The "revolution" is not that third-party modules are hosted on the Yahoo! CDN.
That's been the case for a while now. The cool part is that in YUI 3.1.0,
using third-party gallery modules is as easy as adding the module name to your
YUI.use() call:

    
    
      YUI().use('gallery-history-lite', function (Y) {
        // Boom, I'm using the History Lite gallery module.
      });
    

The real power here is not just that it's easy to use third-party modules,
it's that it's easy to use third-party modules in conjunction with official
modules, and YUI intelligently concatenates and loads them using combo-handled
requests for optimal performance. And you don't need to worry about any of it.

 _"There is not a single snippet where YUI is less verbose. In every non-
trivial snippet YUI is more verbose, often significantly so. The difference
may seem small in these trivial snippets but it hints at what happens in real-
world codebases: YUI complexity does pile up exponentially, not so with
jQuery."_

You seem to be asserting that verbosity === complexity. This is untrue.
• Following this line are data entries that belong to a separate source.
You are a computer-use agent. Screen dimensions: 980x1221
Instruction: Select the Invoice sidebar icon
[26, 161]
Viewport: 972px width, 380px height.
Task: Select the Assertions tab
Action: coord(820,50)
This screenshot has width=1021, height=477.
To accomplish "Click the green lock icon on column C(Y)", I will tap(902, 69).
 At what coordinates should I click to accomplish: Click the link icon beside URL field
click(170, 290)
Where YUI 3 really shines is in large applications with many loosely-coupled
components -- exactly the kinds of "real-world codebases" you mentioned. In
these environments, YUI 3's modular architecture, flexibility, and consistency
make it possible to keep your codebase maintainable while also ensuring
optimal performance by allowing you to easily tailor the components loaded for
a given page to suit the specific needs of that page, rather than having to
load huge monolithic chunks of code that will never be executed.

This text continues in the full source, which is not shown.